Pursuant to Section 1.7(b) and Section 1.11 of the Merger Agreement, the undersigned holder of Privateer Capital Stock and/or options to purchase Privateer Capital Stock is required to execute and deliver this Lock-up Agreement as a condition to the receipt of such holder’s portion of the Total Merger Consideration. In light of the benefits that the Merger will confer upon the undersigned, and for good and valuable consideration, the receipt and sufficiency of which are hereby acknowledged, the undersigned pursuant to the Merger Agreement agrees with the Company that, during the period beginning on the Closing Date through and including the second anniversary of the Closing Date, the undersigned will not, without the prior written consent of the Company, Transfer, or announce the intention to Transfer, any shares of Class 1 Common Stock of the Company, par value $0.0001 per share, or Class 2 Common Stock of the Company, par value $0.0001 per share (collectively, the “Common Stock”), that constitute Stock Merger Consideration (including, without limitation, Common Stock which may be deemed to be beneficially owned by the undersigned in accordance with the rules and regulations promulgated under the Securities Act of 1933, as amended (the “Securities Act”), (such shares, the “Beneficially Owned Shares”)) or securities convertible into or exercisable or exchangeable for Common Stock that constitute Option Merger Consideration (collectively, such Common Stock and other securities, the “Merger Consideration Securities”).

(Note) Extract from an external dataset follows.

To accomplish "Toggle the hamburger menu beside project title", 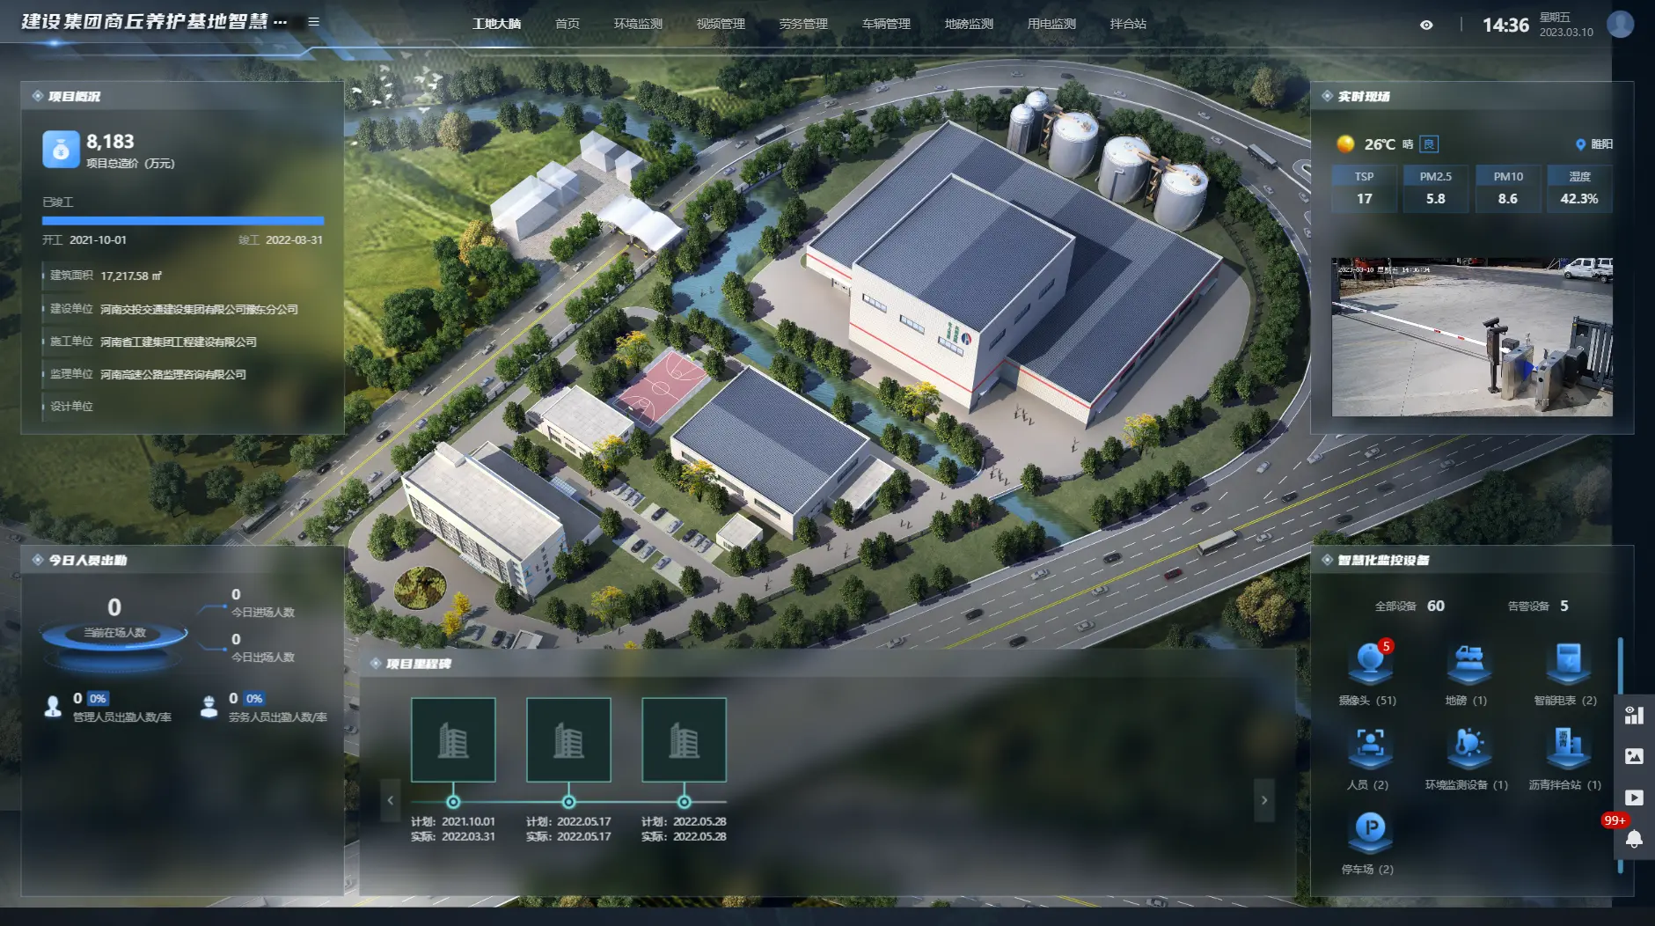I will tap(313, 22).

The restrictions set forth herein shall lapse as follows:
(1) as of the first anniversary of the Closing Date, the restrictions with respect to 50% of the Applicable Securities shall lapse (for purposes of clarification, all Cash Consideration Shares and all Permitted Sales shall be credited towards and deemed to be included in such 50% lapse); and
(2) the restrictions with respect to an additional 12.5% of Applicable Securities shall lapse as of each date that is two full trading days after the public dissemination of the Company’s annual or quarterly financial results for each of the four quarters following the first anniversary of the
Closing Date (such that the restrictions with respect to 100% of the Applicable Securities shall lapse as of the second anniversary of the Closing Date).
“Applicable Securities” means the Merger Consideration Securities issued to the undersigned, less the number of any Merger Consideration Securities sold by the undersigned in any Permitted Sale (as defined below) as of the first anniversary of the Closing Date.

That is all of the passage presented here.